Centrafrique : Un coup de force de plus

Depuis vendredi, l’AFP et RFI nous préparaient à la prise de Bangui, la capitale de la République Centrafricaine, par les rebelles regroupés dans la coalition SELEKA. Dimanche matin, le porte-parole des mercenaires annonçait depuis Paris, via l’AFP, la prise du Palais présidentiel et la fuite de François Bozizé. C'est le énième coup de force en Afrique réalisé par des rebelles qui n’ont de rebelles que le nom.

Ils ont tous les mêmes caractéristiques et suivent les mêmes scénarios.

- Ils viennent d’une région avec un sous-sol généralement riche, ou arrivent avec un leader charismatique préparé de longue date à son futur métier.

- Ils prennent soin de créer un bureau dans une capitale européenne pour leur communication et leur image.

- Ils ont d’énormes moyens financiers et des armes sorties d’on ne sait où.

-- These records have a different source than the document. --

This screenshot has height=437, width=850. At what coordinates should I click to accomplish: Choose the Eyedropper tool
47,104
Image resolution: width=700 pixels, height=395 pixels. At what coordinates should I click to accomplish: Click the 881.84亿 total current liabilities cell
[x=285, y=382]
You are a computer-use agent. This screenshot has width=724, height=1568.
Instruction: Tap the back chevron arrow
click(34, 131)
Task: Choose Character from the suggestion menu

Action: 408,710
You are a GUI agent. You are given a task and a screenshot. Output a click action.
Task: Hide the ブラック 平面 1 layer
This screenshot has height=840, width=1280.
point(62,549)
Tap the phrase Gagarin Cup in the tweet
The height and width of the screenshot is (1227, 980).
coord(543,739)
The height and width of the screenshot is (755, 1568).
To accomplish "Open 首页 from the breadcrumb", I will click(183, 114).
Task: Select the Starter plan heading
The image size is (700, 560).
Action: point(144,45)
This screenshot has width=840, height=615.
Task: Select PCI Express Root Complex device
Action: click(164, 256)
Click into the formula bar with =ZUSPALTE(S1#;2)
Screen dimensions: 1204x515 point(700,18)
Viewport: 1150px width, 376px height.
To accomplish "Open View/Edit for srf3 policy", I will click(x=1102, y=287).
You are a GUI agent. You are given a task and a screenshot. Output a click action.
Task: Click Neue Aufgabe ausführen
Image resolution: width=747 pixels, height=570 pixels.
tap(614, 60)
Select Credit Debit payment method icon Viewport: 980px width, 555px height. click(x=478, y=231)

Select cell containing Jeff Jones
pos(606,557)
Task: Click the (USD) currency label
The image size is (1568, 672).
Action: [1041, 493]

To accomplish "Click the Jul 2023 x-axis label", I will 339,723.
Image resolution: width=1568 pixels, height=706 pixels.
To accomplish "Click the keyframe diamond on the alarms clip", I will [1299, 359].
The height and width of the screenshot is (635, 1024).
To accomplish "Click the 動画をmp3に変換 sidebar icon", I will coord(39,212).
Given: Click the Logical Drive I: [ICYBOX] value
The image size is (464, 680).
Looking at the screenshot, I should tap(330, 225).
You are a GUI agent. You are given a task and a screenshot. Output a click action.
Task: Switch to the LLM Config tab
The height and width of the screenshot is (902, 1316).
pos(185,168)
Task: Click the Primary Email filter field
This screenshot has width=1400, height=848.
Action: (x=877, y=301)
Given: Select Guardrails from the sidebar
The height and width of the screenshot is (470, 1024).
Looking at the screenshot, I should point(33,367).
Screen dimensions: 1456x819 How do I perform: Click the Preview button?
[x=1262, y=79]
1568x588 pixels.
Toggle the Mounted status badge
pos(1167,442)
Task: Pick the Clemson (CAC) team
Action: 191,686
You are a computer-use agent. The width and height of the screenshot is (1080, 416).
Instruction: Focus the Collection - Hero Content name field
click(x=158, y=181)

- Ils ont également des raisons imparables pour justifier leur révolte et sensibiliser l’opinion mondiale à leur cause. Il leur faut aussi des entraineurs et des endroits pour s’entrainer, qu’ils trouvent toujours. Ensuite il n’y a plus qu’à lancer l’opération. Dès le début de celle-ci, les médias commencent par nous parler d’eux pour nous les présenter, nous dire ce qu’ils revendiquent, tout en soulignant, de la manière la plus neutre possible, tous les mauvais points de la future victime.

Après les premiers accrochages, avec les premiers morts, les émotions et les indignations entrent en lice. Il faut vite trouver une solution et c’est l’ONU qui va la trouver. Le Conseil de Sécurité émettra une résolution qu’on peut interpréter à sa guise, qui exigera une négociation avec les rebelles, et décidera la formation d’une force d’interposition, régionale si possible. La suite on la connait car nous l’avons vue maintes fois. On sait que les négociations n’aboutiront pas ou seront dénoncées au moment propice. On sait que, d’une manière ou d’une autre, le but est l’élimination, physique ou non, de la cible.

Ce Dimanche, Bozizé vient de jouer le dernier acte du scénario. Il aurait pourtant dû s’y attendre, lui qui a connu tant de coups d’état et qui a été porté au pouvoir en 2003 par un coup d’état. Une fois président, il sentit très vite que Paris ne lui facilitera pas la tâche. Pour avoir une idée de la complexité des relations de François Bozizé avec la France il faut se souvenir que cet homme n’est pas nouveau dans l’appareil du pouvoir centrafricain. Il était déjà là au temps de Bokassa. Il était alors général de brigade. 

En 1982, il fomente un coup d’état contre le successeur de Bokassa, le président André Kolingba que la France avait mis en place. Le coup d’état échoue mais il venait de commettre un crime de lèse-majesté vis-à-vis de la France. Après dix ans d’exil, il revient à Bangui et devient progressivement l’homme fort du pouvoir.

En 2001, il est alors chef des armées quand un autre putsch est tenté pour renverser le gouvernement. Le coup d’état échoue mais il est soupçonné d’y être impliqué. Nouvel exil qui le mènera au Tchad avec quelques troupes fidèles. De là il mènera plusieurs raids qui ne donneront rien, car le président centrafricain bénéficie du soutien de la France et d’une garde efficace formée de libyens.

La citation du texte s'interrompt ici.